> [Data to process]:
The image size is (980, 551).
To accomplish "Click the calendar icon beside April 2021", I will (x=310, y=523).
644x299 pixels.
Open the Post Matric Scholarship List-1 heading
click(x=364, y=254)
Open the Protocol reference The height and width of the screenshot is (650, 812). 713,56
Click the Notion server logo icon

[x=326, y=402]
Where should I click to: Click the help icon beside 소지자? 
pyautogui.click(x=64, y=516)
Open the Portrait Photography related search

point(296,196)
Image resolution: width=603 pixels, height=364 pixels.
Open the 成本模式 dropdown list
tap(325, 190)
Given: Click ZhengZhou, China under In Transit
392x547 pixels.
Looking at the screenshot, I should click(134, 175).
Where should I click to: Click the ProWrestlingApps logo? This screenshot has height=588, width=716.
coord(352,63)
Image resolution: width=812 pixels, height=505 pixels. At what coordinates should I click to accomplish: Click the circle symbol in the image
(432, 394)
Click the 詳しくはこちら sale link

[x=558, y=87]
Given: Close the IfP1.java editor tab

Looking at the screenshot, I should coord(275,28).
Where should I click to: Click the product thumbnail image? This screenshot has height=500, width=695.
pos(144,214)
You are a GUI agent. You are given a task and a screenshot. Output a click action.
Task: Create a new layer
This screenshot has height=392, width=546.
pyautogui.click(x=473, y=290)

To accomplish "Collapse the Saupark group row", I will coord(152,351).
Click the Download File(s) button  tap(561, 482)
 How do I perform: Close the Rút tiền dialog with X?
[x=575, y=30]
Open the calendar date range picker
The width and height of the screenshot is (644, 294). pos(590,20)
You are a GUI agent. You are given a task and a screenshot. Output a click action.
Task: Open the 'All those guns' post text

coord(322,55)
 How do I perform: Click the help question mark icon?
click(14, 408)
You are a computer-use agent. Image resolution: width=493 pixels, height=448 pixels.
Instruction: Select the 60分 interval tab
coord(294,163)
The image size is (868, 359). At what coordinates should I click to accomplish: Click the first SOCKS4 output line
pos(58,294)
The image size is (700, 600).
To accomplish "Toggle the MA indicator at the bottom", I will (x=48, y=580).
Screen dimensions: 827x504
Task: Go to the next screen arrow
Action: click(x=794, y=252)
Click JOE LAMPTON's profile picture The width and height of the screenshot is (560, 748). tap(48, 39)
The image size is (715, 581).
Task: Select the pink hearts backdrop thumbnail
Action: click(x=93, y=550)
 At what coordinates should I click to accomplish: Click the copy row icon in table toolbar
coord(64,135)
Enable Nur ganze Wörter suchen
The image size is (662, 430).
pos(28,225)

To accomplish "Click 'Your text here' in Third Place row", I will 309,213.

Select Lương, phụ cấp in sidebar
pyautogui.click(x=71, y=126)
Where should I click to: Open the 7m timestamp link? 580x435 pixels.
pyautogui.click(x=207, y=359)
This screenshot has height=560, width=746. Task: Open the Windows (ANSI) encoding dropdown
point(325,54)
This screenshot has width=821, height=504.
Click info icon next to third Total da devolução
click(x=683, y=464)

> [Your objective]:
Copy out every line of the data above, exactly as given.

> [Answer for the task]:
The image size is (980, 551).
To accomplish "Click the calendar icon beside April 2021", I will (x=310, y=523).
644x299 pixels.
Open the Post Matric Scholarship List-1 heading
click(x=364, y=254)
Open the Protocol reference The height and width of the screenshot is (650, 812). 713,56
Click the Notion server logo icon

[x=326, y=402]
Where should I click to: Click the help icon beside 소지자? 
pyautogui.click(x=64, y=516)
Open the Portrait Photography related search

point(296,196)
Image resolution: width=603 pixels, height=364 pixels.
Open the 成本模式 dropdown list
tap(325, 190)
Given: Click ZhengZhou, China under In Transit
392x547 pixels.
Looking at the screenshot, I should click(134, 175).
Where should I click to: Click the ProWrestlingApps logo? This screenshot has height=588, width=716.
coord(352,63)
Image resolution: width=812 pixels, height=505 pixels. At what coordinates should I click to accomplish: Click the circle symbol in the image
(432, 394)
Click the 詳しくはこちら sale link

[x=558, y=87]
Given: Close the IfP1.java editor tab

Looking at the screenshot, I should coord(275,28).
Where should I click to: Click the product thumbnail image? This screenshot has height=500, width=695.
pos(144,214)
You are a GUI agent. You are given a task and a screenshot. Output a click action.
Task: Create a new layer
This screenshot has height=392, width=546.
pyautogui.click(x=473, y=290)

To accomplish "Collapse the Saupark group row", I will coord(152,351).
Click the Download File(s) button  tap(561, 482)
 How do I perform: Close the Rút tiền dialog with X?
[x=575, y=30]
Open the calendar date range picker
The width and height of the screenshot is (644, 294). pos(590,20)
You are a GUI agent. You are given a task and a screenshot. Output a click action.
Task: Open the 'All those guns' post text

coord(322,55)
 How do I perform: Click the help question mark icon?
click(14, 408)
You are a computer-use agent. Image resolution: width=493 pixels, height=448 pixels.
Instruction: Select the 60分 interval tab
coord(294,163)
The image size is (868, 359). At what coordinates should I click to accomplish: Click the first SOCKS4 output line
pos(58,294)
The image size is (700, 600).
To accomplish "Toggle the MA indicator at the bottom", I will (x=48, y=580).
Screen dimensions: 827x504
Task: Go to the next screen arrow
Action: click(x=794, y=252)
Click JOE LAMPTON's profile picture The width and height of the screenshot is (560, 748). tap(48, 39)
The image size is (715, 581).
Task: Select the pink hearts backdrop thumbnail
Action: click(x=93, y=550)
 At what coordinates should I click to accomplish: Click the copy row icon in table toolbar
coord(64,135)
Enable Nur ganze Wörter suchen
The image size is (662, 430).
pos(28,225)

To accomplish "Click 'Your text here' in Third Place row", I will 309,213.

Select Lương, phụ cấp in sidebar
pyautogui.click(x=71, y=126)
Where should I click to: Open the 7m timestamp link? 580x435 pixels.
pyautogui.click(x=207, y=359)
This screenshot has height=560, width=746. Task: Open the Windows (ANSI) encoding dropdown
point(325,54)
This screenshot has width=821, height=504.
Click info icon next to third Total da devolução
click(x=683, y=464)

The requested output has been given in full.